▶ [Problem description]
Copy the rows below verbatim, from the line with "In order to click on Minimize" to the line with "so click(x=9, y=11).", both of those lines included.

____

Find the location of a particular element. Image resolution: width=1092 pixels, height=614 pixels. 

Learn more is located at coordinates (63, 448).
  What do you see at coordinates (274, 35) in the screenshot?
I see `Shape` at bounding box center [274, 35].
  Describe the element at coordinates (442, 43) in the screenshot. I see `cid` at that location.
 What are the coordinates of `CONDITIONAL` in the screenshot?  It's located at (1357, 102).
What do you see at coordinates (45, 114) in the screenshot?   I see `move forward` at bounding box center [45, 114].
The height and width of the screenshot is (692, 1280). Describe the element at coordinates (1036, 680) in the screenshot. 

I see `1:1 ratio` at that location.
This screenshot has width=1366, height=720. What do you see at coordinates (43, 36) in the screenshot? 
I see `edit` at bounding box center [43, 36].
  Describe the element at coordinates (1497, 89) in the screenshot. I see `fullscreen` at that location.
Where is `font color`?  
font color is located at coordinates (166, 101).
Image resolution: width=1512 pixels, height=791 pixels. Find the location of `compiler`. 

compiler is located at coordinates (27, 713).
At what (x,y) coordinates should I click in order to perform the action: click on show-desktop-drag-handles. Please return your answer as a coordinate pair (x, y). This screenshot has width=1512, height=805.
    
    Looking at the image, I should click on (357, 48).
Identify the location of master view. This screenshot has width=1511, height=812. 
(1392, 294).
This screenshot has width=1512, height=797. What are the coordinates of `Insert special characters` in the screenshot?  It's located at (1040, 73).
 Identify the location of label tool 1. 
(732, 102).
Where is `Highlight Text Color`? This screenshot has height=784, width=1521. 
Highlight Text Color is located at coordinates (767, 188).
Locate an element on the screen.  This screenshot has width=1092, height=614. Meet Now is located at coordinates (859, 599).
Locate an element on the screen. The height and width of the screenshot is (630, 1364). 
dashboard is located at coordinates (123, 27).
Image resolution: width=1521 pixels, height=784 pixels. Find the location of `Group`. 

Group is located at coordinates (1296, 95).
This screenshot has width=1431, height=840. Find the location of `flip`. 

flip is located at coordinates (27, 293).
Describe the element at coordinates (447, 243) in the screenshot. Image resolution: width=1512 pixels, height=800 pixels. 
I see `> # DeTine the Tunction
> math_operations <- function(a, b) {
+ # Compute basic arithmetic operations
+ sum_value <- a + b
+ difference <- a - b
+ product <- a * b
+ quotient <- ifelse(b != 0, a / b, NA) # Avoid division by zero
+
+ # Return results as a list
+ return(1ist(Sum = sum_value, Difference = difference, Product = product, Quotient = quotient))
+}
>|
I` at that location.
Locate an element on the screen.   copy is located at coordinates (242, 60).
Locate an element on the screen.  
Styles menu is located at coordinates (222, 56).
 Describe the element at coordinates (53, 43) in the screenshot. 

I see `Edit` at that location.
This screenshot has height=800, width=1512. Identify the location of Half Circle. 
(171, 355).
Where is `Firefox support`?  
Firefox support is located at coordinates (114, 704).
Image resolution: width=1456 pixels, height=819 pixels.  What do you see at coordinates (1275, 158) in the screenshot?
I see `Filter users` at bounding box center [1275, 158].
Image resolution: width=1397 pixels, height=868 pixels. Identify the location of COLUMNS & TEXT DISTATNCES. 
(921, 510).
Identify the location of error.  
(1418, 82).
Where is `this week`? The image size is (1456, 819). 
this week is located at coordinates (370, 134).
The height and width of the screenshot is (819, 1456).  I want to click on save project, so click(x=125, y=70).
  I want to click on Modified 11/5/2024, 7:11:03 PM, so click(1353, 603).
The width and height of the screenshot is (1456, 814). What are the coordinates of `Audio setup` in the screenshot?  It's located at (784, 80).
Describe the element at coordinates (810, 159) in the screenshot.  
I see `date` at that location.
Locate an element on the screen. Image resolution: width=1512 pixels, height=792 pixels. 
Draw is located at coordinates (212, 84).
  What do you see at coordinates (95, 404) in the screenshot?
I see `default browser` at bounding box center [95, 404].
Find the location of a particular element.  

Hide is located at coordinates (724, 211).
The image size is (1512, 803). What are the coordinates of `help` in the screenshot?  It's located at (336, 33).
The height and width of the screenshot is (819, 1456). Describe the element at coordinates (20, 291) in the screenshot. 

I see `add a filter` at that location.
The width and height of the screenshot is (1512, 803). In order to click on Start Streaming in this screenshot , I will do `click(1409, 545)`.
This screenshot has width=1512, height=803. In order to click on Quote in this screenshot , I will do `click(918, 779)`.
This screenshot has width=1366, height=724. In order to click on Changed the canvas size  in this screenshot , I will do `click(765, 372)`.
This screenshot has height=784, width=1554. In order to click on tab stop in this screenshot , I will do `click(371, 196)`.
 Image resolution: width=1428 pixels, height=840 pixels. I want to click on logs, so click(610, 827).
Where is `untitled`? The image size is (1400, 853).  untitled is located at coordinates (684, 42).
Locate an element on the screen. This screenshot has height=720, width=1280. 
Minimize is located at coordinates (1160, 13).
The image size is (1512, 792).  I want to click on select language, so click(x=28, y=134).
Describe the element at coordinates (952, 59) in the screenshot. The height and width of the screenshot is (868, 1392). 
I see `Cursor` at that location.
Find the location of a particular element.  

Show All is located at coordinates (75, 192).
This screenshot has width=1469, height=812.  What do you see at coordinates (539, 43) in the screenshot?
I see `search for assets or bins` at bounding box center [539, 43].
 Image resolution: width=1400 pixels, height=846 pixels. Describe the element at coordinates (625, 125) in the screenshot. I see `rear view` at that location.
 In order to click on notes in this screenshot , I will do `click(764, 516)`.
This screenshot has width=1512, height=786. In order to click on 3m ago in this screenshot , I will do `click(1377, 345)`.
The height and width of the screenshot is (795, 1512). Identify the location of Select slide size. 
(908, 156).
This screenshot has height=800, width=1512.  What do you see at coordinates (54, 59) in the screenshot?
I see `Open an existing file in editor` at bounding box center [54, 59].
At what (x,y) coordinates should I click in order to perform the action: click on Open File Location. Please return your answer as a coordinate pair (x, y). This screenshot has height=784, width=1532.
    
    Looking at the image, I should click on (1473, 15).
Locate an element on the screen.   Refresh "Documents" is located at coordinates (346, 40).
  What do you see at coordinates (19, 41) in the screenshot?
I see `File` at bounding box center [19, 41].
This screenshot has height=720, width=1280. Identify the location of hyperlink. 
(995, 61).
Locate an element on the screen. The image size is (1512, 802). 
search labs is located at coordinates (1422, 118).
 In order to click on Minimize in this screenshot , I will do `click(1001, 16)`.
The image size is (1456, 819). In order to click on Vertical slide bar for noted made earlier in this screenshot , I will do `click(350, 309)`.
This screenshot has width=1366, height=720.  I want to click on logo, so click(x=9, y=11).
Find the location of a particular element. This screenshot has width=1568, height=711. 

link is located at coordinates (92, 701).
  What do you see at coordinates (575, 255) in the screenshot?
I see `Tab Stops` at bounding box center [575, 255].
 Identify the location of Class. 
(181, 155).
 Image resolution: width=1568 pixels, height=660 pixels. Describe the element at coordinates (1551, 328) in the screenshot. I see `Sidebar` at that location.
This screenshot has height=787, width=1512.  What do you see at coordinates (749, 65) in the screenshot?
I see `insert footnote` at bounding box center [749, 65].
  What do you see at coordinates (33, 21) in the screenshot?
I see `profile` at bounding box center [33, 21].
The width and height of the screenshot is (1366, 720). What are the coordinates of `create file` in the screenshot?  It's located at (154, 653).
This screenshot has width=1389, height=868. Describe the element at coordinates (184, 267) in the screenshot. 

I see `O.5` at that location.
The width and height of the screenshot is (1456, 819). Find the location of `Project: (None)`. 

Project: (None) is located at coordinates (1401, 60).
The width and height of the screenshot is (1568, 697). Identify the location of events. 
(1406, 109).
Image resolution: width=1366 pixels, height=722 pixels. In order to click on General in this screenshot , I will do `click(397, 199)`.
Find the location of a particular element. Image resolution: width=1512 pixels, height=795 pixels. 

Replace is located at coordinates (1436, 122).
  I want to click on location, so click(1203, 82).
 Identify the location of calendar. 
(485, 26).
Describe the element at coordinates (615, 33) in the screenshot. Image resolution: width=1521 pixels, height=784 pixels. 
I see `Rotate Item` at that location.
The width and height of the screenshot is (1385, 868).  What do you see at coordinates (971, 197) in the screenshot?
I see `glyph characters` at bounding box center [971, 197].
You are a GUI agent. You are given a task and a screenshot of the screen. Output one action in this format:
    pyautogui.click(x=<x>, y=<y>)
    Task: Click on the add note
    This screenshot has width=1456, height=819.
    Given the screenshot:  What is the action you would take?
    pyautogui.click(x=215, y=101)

____

▶ [Solution]
 In order to click on Minimize in this screenshot , I will do `click(1001, 16)`.
The image size is (1456, 819). In order to click on Vertical slide bar for noted made earlier in this screenshot , I will do `click(350, 309)`.
This screenshot has width=1366, height=720.  I want to click on logo, so click(x=9, y=11).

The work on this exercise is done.